RİNOPLASTİ FELSEFEM.

RİNOPLASTİ FELSEFEM.


Bütüncül
Yaklaşım


Minimalist
Yaklaşım

İnsan zihni, yüzü algılarken parçalarına ayrıştırarak değil, bütünlük içinde algılamaya meyillidir. Yani tek başına burnuzun, gözlerinizin veya dudaklarınızın güzel olması yüzünüzün güzel olarak algılanması için yeterli olmayacaktır. Burada yüz kompozisyonunu oluşturan ünitelerin uyumu esastır. Dolayısıyla rinoplasti sonrası burun şekliniz ne kadar güzel olursa olsun, yüz yapınız ile uyumlu değil ise yüzünüz parçalı ve düzensiz olarak algılanacaktır. Örneğin geniş bir yüzde gereğinden fazla küçültülmüş bir burun kesinlikle güzel bir sonuç vermeyecektir.

Burun yapısının yüze uyumu kadar önemli bir diğer nokta ise burnun kendi içinde uyumudur.
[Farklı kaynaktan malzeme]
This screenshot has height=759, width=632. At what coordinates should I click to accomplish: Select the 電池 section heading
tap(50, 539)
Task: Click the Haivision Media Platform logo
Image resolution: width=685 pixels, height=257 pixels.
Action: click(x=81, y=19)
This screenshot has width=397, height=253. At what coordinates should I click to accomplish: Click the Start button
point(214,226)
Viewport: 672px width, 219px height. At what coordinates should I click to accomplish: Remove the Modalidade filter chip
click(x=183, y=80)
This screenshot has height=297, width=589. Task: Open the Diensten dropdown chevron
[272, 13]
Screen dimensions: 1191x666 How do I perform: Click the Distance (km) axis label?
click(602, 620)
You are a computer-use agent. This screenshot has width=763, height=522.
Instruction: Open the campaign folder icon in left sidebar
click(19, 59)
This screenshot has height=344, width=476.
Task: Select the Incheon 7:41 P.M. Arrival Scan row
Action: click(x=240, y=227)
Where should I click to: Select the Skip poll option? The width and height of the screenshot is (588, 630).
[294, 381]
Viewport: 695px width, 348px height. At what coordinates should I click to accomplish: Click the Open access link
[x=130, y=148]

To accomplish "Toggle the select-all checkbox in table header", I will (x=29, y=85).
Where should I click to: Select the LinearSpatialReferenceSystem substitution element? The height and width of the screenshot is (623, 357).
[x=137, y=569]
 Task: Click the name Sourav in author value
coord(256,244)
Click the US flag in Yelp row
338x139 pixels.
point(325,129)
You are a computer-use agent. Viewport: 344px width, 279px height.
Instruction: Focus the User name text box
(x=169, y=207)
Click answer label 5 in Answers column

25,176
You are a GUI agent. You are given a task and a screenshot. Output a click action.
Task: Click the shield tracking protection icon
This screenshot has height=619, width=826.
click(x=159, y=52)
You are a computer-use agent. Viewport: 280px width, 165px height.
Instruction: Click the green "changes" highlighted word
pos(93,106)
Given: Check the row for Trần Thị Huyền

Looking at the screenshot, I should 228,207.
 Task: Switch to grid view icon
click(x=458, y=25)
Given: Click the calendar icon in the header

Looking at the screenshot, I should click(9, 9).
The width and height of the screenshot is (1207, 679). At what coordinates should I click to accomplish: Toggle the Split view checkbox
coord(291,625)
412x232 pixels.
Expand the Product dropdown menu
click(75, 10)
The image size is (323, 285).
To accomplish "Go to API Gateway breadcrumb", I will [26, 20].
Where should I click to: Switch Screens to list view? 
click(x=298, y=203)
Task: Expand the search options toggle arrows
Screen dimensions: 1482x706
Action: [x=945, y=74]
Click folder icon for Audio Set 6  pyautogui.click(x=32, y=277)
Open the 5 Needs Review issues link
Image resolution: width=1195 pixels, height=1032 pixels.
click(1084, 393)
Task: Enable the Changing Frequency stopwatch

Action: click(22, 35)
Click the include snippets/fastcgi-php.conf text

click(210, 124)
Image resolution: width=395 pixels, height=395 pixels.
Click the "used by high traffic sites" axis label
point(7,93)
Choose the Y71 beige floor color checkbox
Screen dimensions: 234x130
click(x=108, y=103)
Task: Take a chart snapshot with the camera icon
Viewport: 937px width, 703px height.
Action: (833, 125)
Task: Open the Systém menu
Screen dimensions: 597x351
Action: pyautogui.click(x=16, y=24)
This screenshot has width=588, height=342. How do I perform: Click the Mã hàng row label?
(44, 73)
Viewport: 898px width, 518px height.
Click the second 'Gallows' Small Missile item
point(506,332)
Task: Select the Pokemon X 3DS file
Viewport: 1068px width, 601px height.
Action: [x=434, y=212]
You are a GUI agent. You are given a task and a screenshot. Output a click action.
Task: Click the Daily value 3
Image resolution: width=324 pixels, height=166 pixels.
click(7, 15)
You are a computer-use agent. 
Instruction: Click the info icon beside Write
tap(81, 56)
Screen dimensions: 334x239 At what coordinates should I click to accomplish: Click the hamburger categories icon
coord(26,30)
Yani burnun alt ve üst kısımları şekil ve ebat bakımından birbirleri ile uyumlu  olmalıdır. Örneğin kalın derili hastalarda teknik olarak burun ucuna çok fazla küçültme yapmak mümkün olmadığından üst kısımlarda yapılacak inceltme işlemleri mutlaka kararında yapılmalı. Benzer şekilde yan profilde burun ucu uzunluğu fazla olan hastalarda kemer törpülemesi kontrollü bir şekilde yapılmalıdır. Aksi taktide geçişler oldukça sert ve üniteler birbiri ile uyumsuz olacaktır.   

Rinoplasti ameliyatlarında minimalist yaklaşım burunda en yalın, en sade ve en doğal sonucu almak adına abartılı işlemlerden kaçınmayı benimser. Dolayısıyla abartılı kavisler, aşırı kalkık burun uçları ve sıkılıp bırakılmış gibi inceltilmiş burunlar kesinlikle bir amaç değildir. 

Minimalist yaklaşım kesinlikle cerrahi olarak daha az işlem anlamına gelmez. Örneğin burun ucuna doğal bir görüntü vermek adına sadece burun ucu kıkırdaklarına 6’dan fazla şekil verici manevra yapılmakta ve bu amaçla minimum 12 adet dikiş atılmakta.